### Direction
Update the items from the beginning through the line containing "Looking at the screenshot, I should click(429, 1067)." by changing "Viewport" to "Window size" and leaving everything else as it is. Omit the pictures from your answer.

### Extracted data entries
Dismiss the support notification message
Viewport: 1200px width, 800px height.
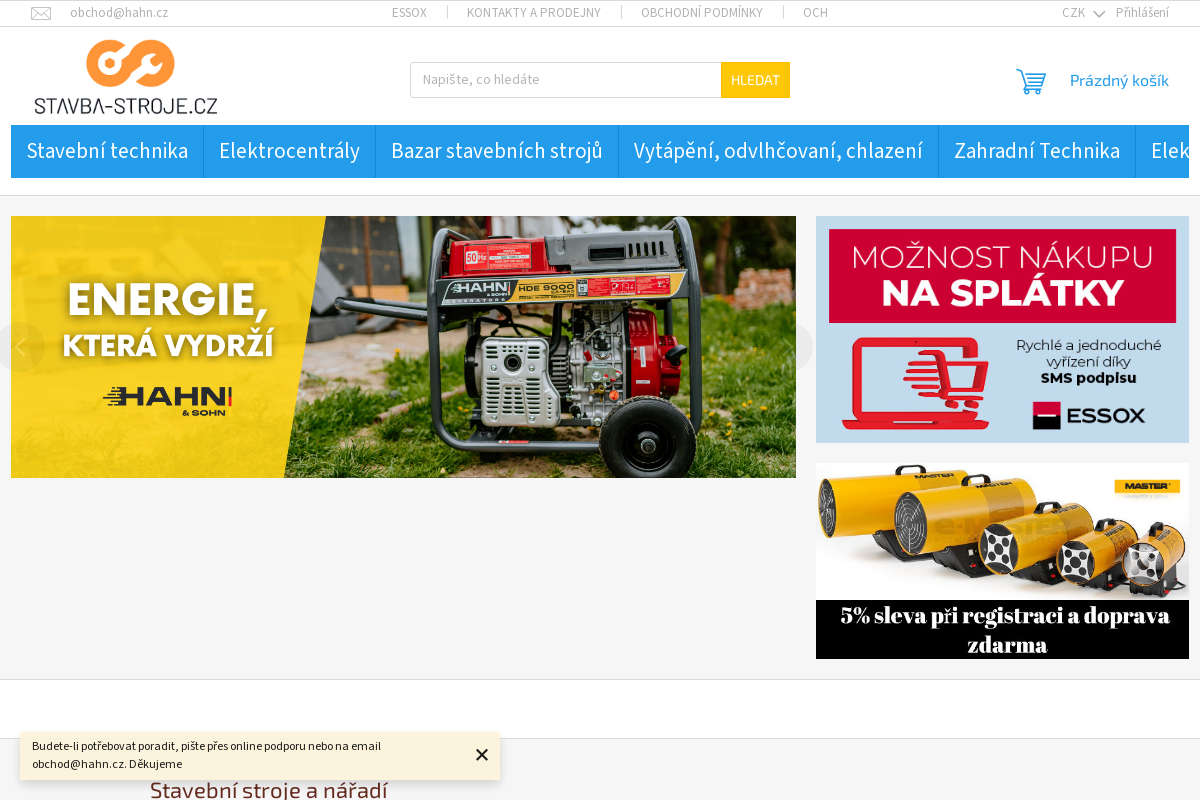point(481,756)
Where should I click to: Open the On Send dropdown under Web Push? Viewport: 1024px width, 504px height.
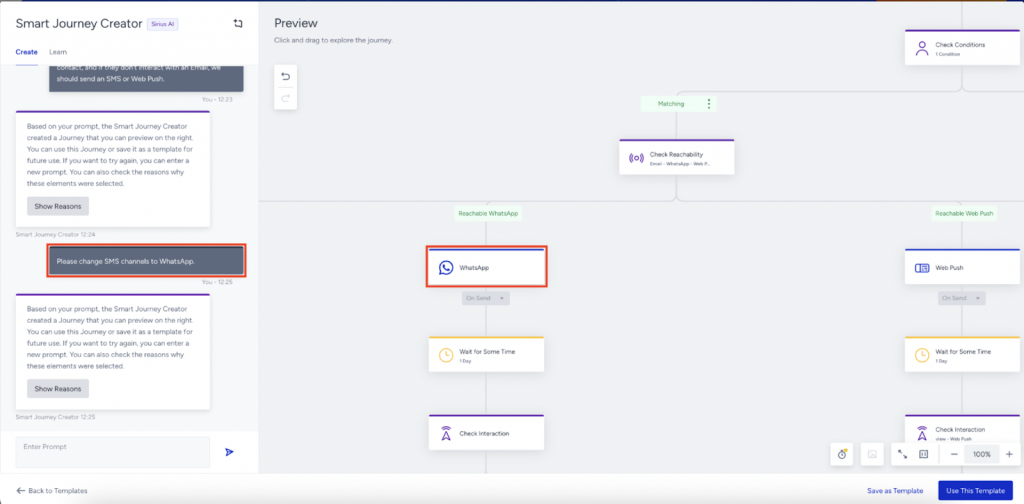point(962,298)
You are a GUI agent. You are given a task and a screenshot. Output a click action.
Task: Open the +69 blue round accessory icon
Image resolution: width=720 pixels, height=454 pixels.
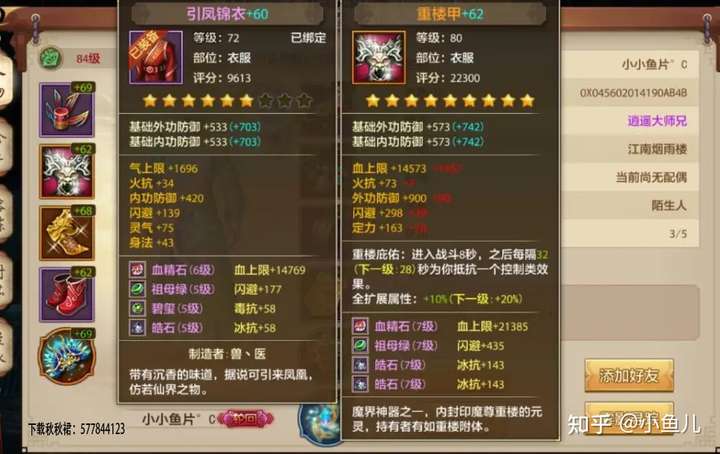67,356
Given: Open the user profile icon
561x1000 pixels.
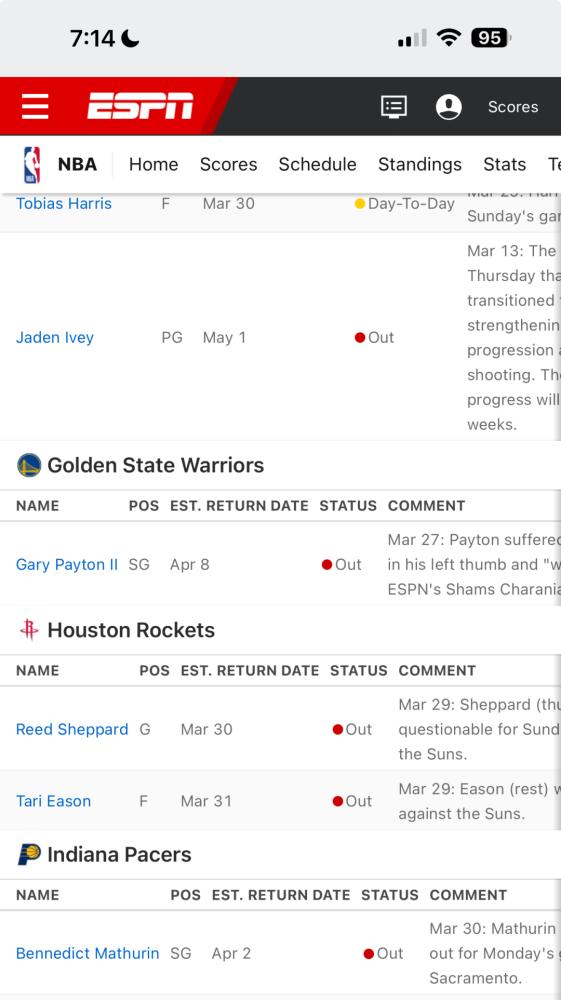Looking at the screenshot, I should point(449,107).
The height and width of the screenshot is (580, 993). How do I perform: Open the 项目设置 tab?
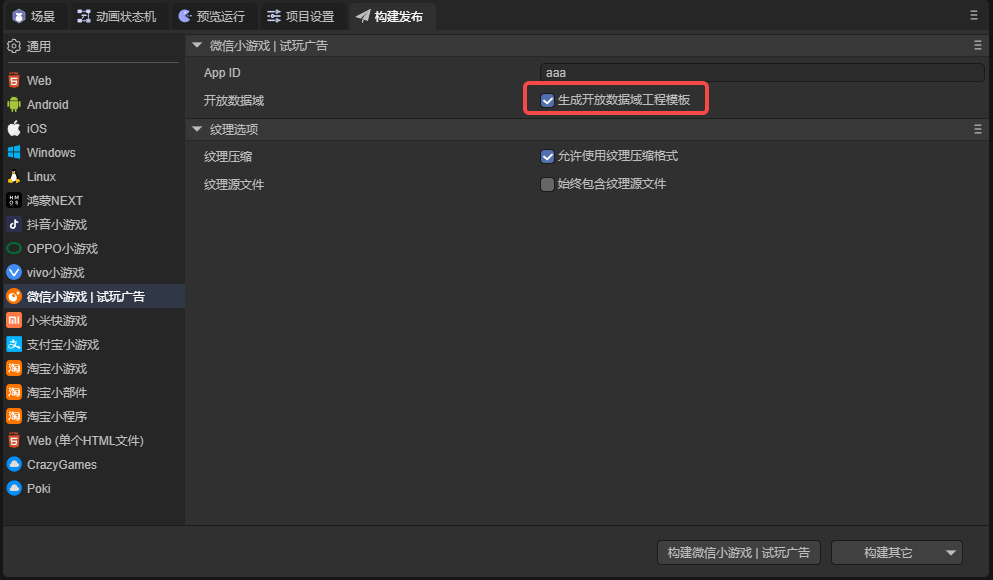coord(300,16)
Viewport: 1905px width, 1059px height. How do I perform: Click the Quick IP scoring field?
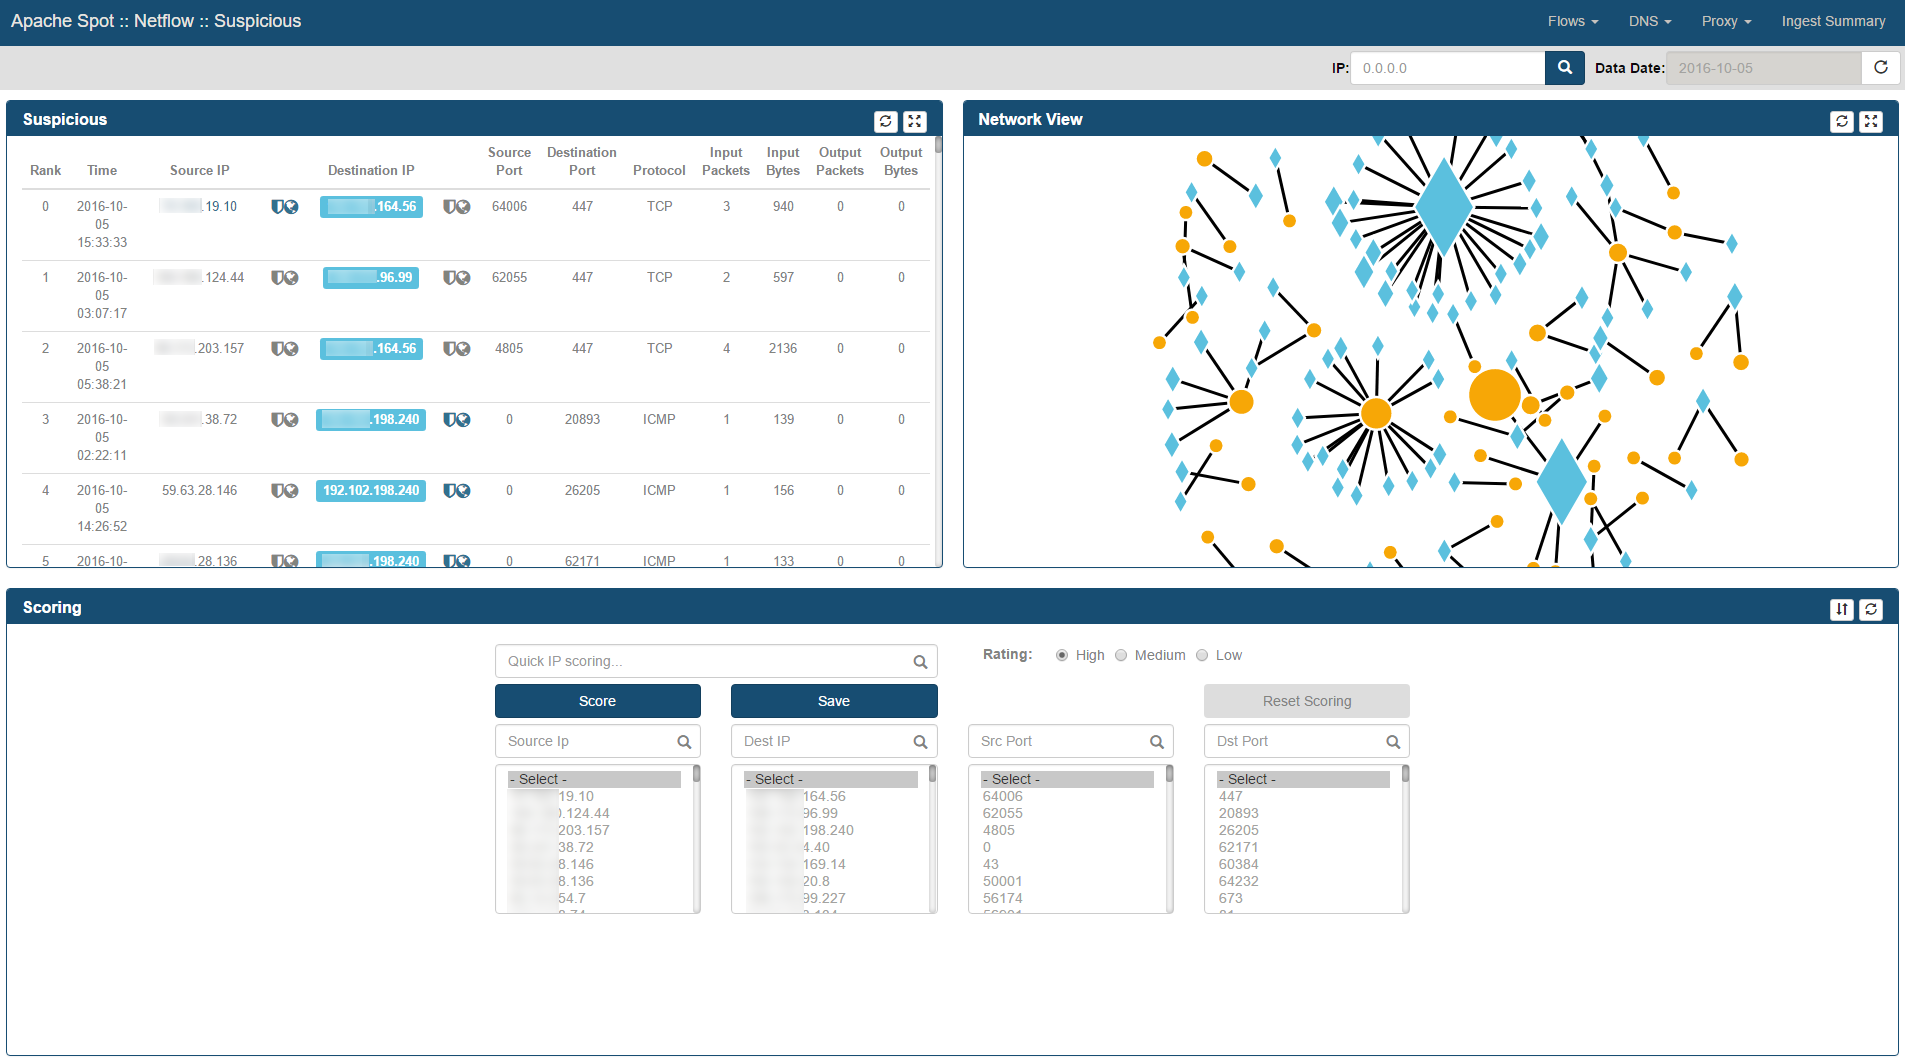tap(705, 661)
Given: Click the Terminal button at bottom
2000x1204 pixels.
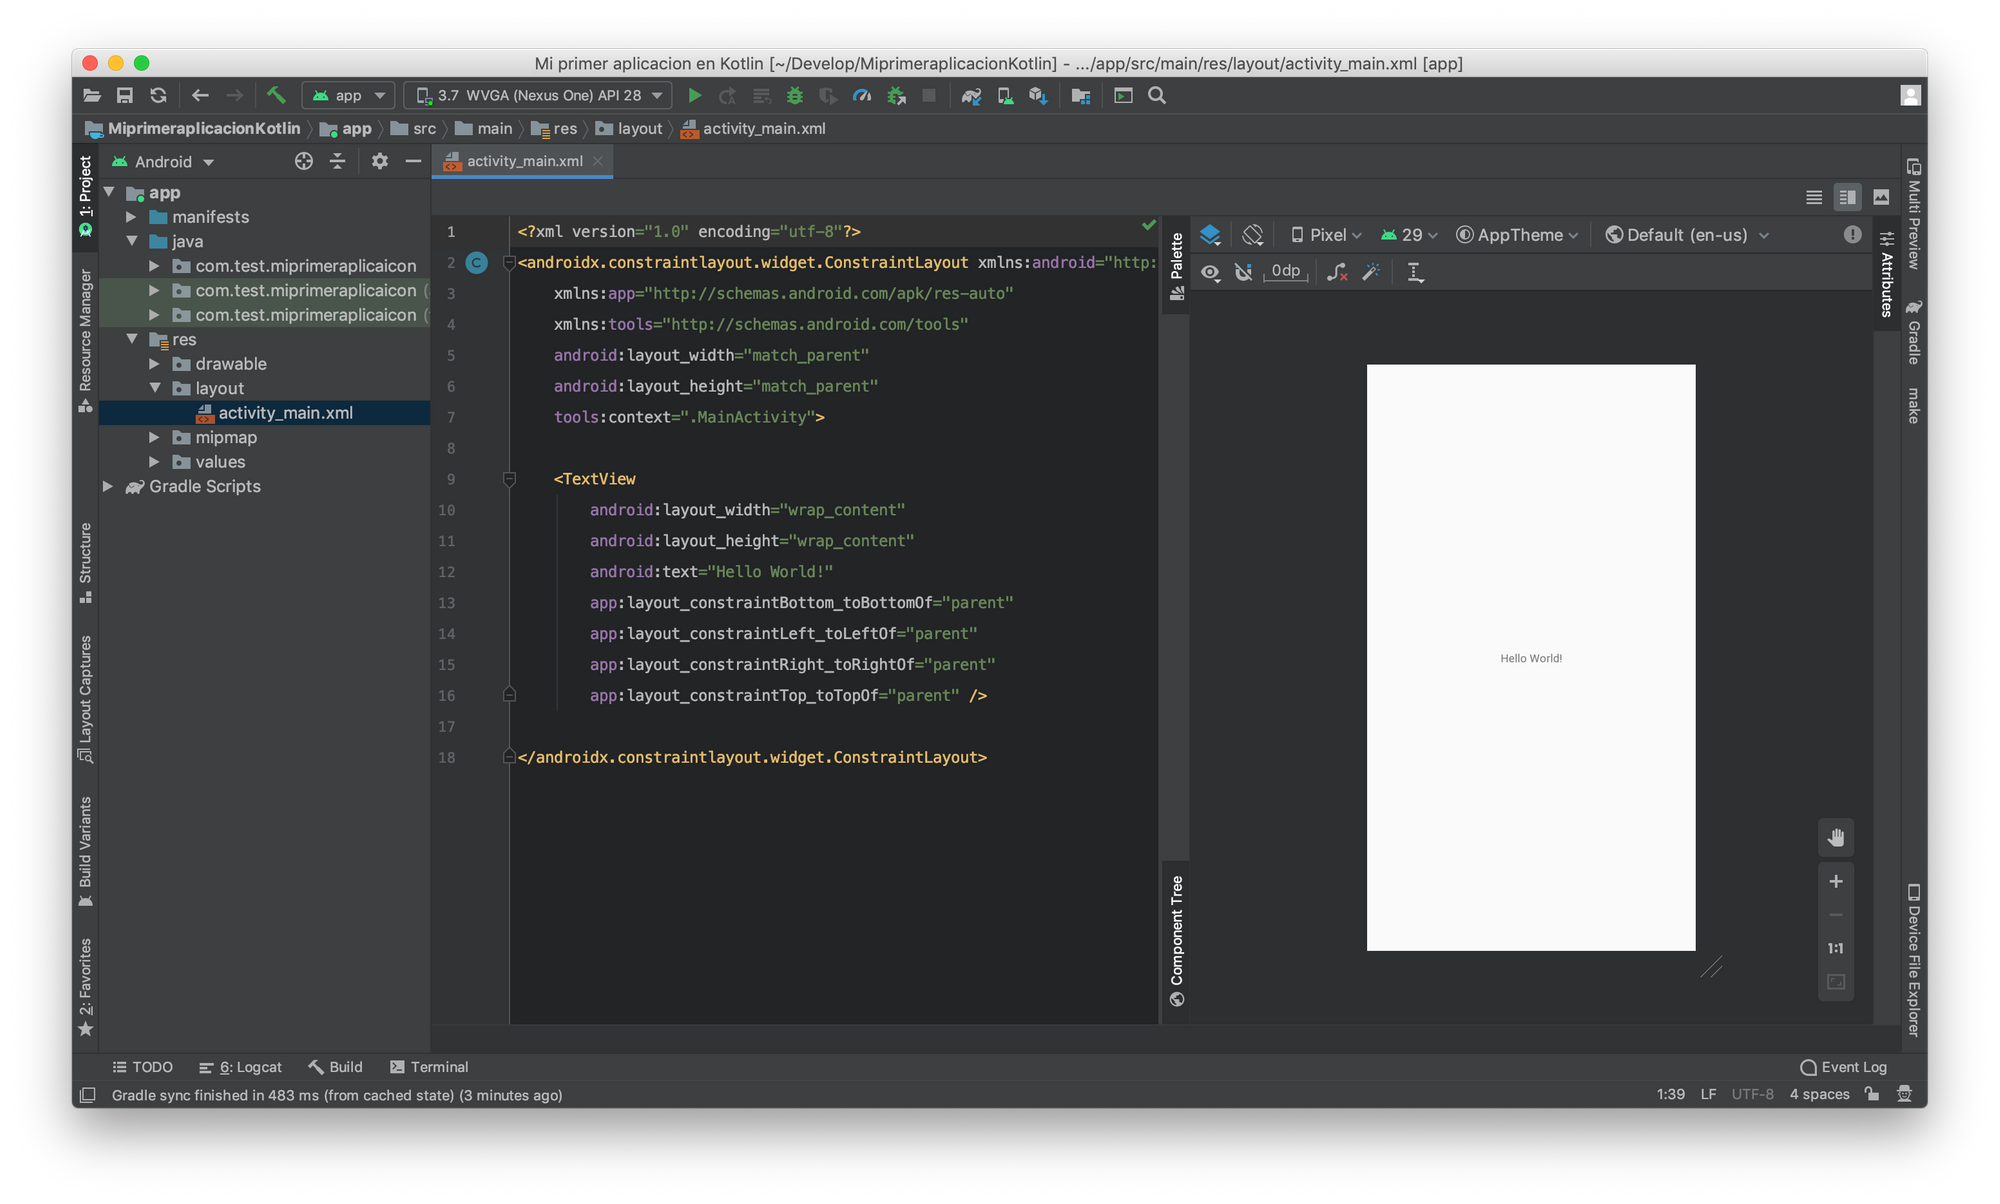Looking at the screenshot, I should click(429, 1067).
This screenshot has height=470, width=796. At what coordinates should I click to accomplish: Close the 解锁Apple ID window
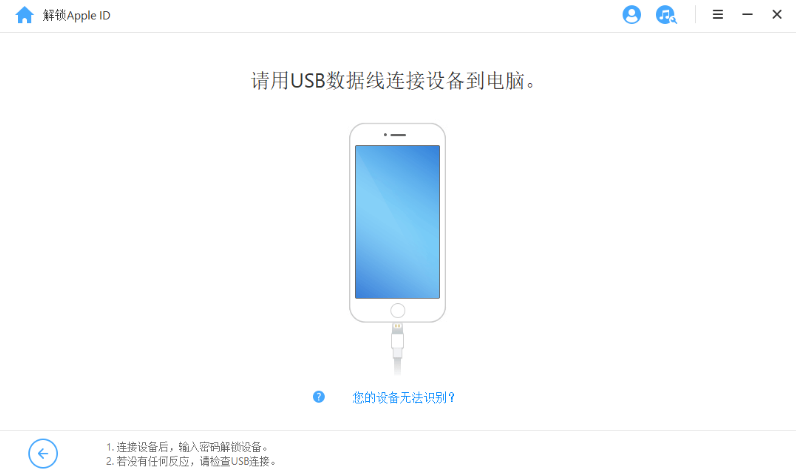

### Completed exercise
Dismiss the support notification message
Window size: 1200px width, 800px height.
point(481,756)
Where should I click to: Open the On Send dropdown under Web Push? Window size: 1024px width, 504px height.
point(962,298)
You are a GUI agent. You are given a task and a screenshot. Output a click action.
Task: Open the +69 blue round accessory icon
Image resolution: width=720 pixels, height=454 pixels.
67,356
Given: Open the user profile icon
561x1000 pixels.
Looking at the screenshot, I should point(449,107).
The height and width of the screenshot is (580, 993). How do I perform: Open the 项目设置 tab?
coord(300,16)
Window size: 1905px width, 1059px height. How do I perform: Click the Quick IP scoring field?
tap(705, 661)
Given: Click the Terminal button at bottom
2000x1204 pixels.
Looking at the screenshot, I should click(429, 1067).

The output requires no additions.